Stored items ->

BEGIN

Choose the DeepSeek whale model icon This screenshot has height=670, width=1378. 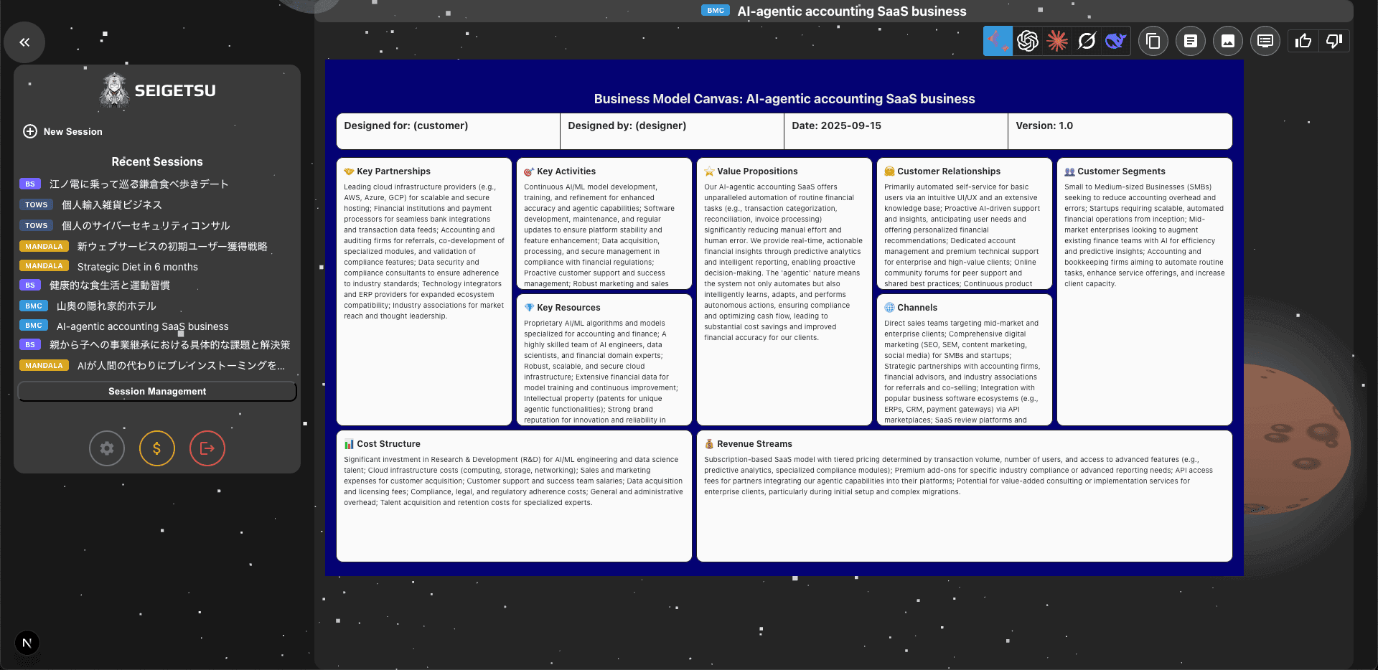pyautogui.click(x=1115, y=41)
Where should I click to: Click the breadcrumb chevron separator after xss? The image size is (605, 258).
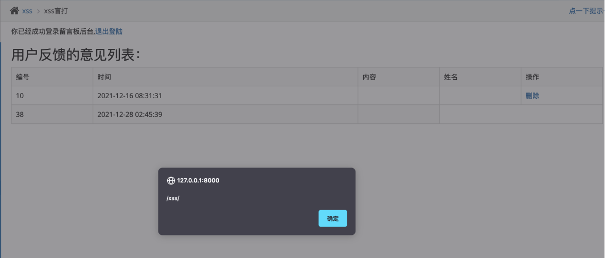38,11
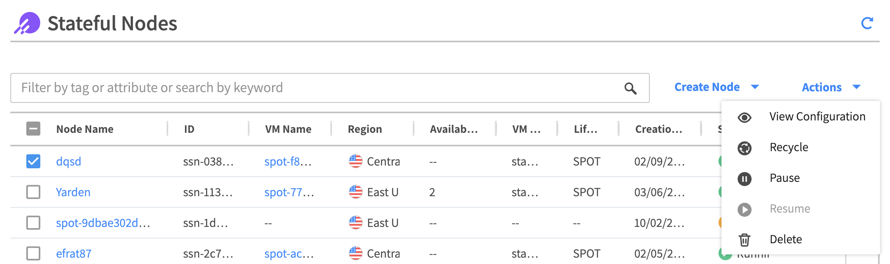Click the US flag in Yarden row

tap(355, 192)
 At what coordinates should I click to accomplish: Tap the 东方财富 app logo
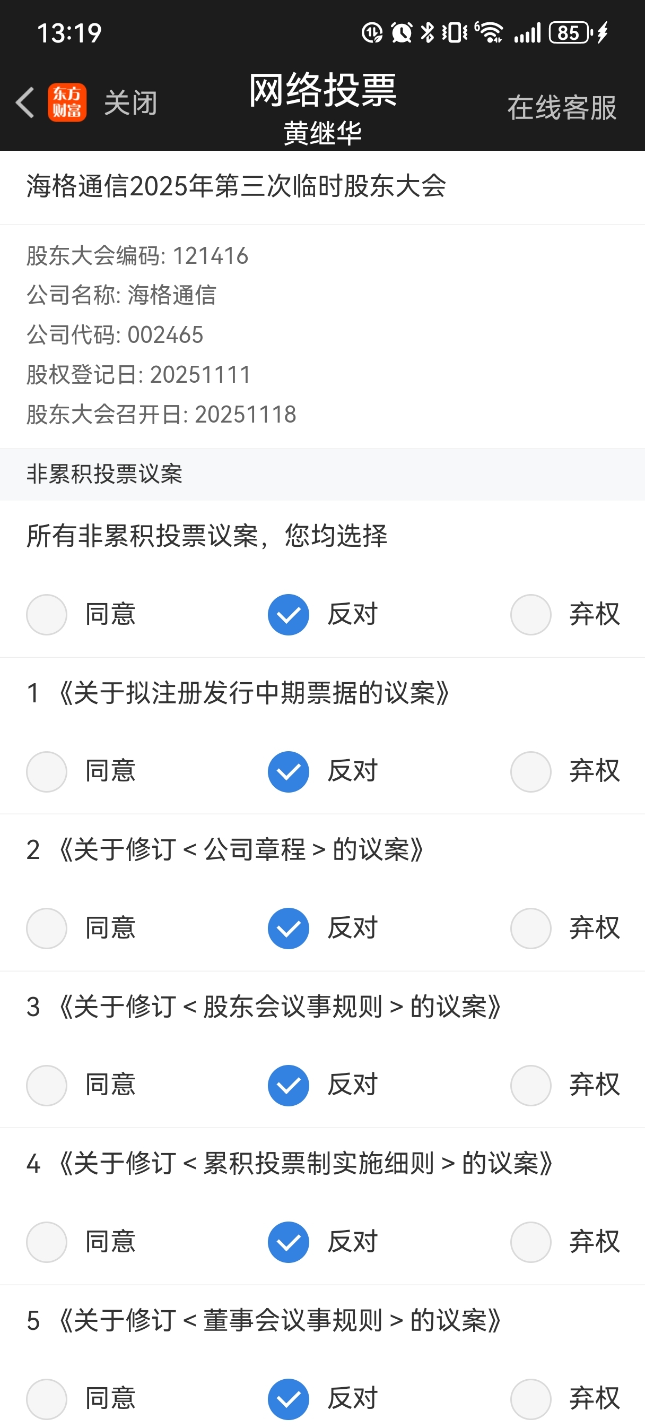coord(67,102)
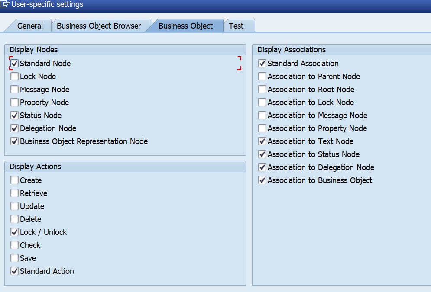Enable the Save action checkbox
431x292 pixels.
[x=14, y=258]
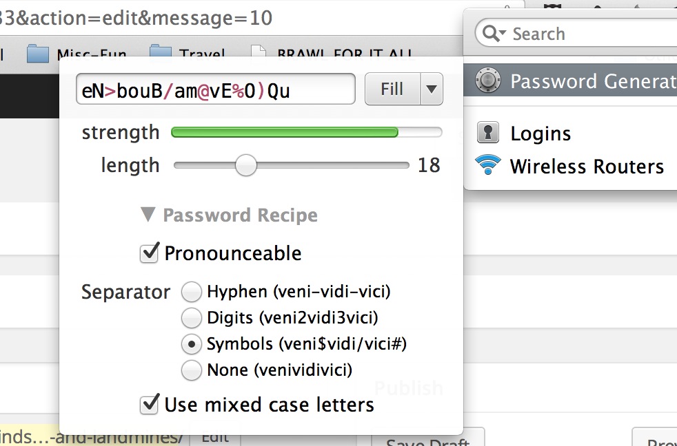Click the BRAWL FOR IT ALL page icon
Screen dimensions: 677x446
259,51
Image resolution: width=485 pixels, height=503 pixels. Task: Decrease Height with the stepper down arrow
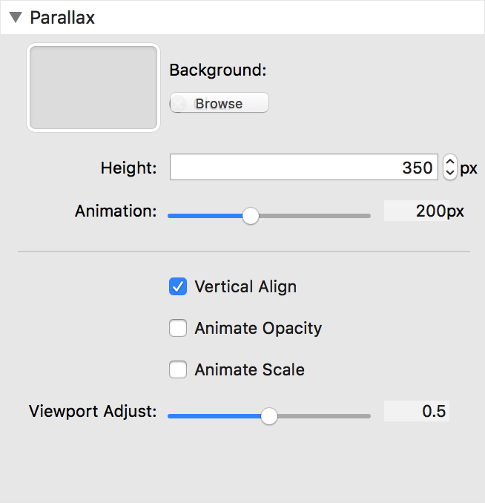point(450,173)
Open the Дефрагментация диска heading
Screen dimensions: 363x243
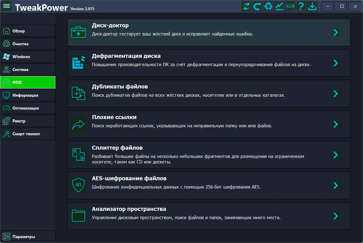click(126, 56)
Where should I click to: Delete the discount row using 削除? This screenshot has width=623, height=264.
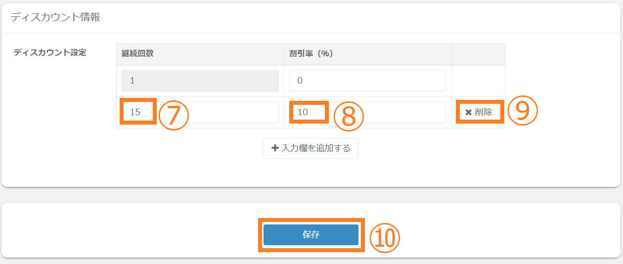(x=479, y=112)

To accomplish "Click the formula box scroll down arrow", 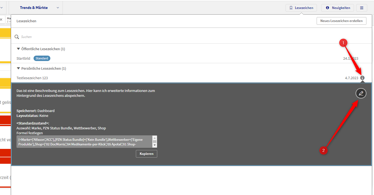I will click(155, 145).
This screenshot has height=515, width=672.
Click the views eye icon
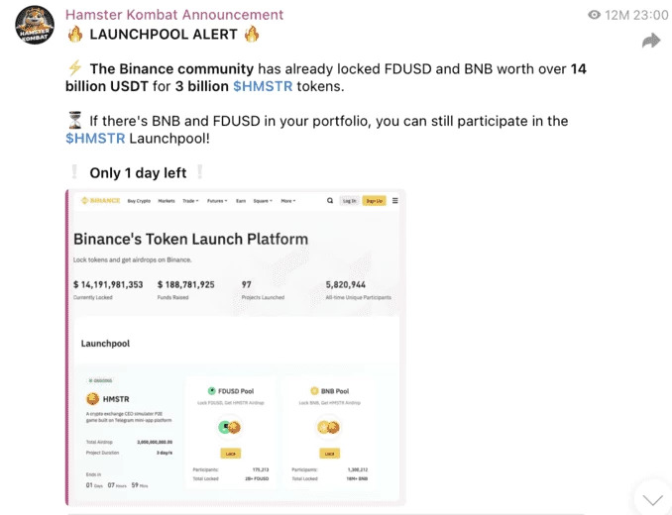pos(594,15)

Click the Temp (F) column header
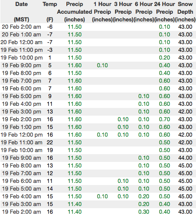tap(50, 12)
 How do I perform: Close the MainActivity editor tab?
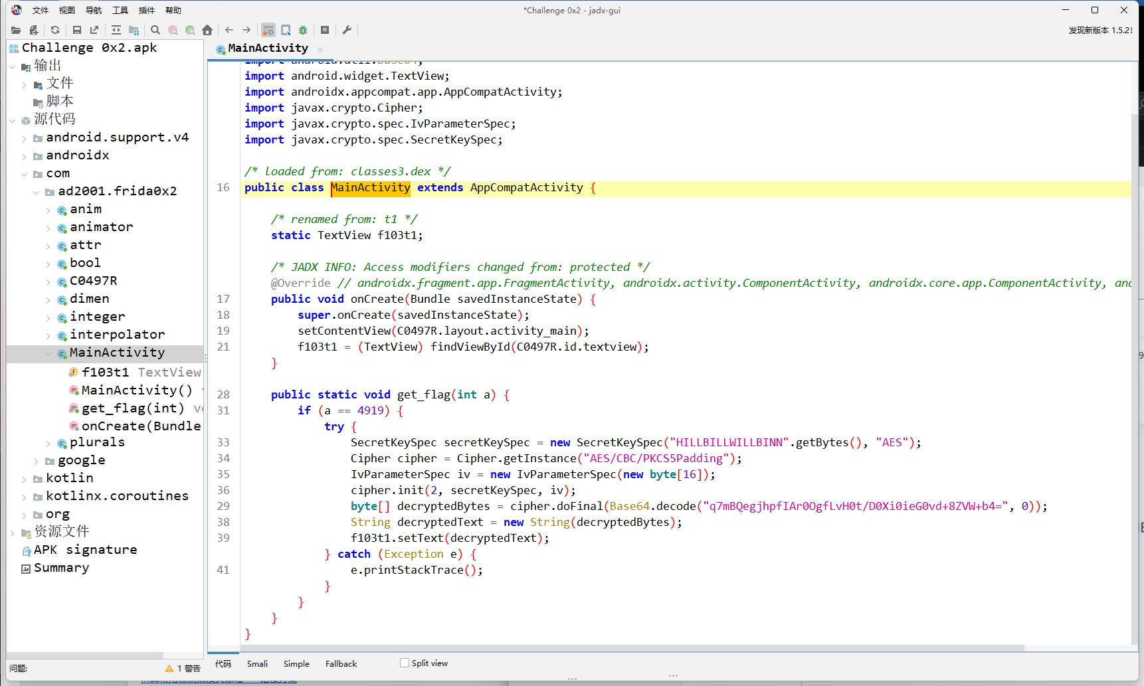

END

Task requirements -> From the line that contains "This screenshot has height=515, width=672." down to the final line of the entries above, please copy each line exactly, excluding pictures.

Response to the exercise ->
This screenshot has height=515, width=672.
Click the views eye icon
pos(594,15)

Click the Temp (F) column header
tap(50, 12)
 How do I perform: Close the MainActivity editor tab?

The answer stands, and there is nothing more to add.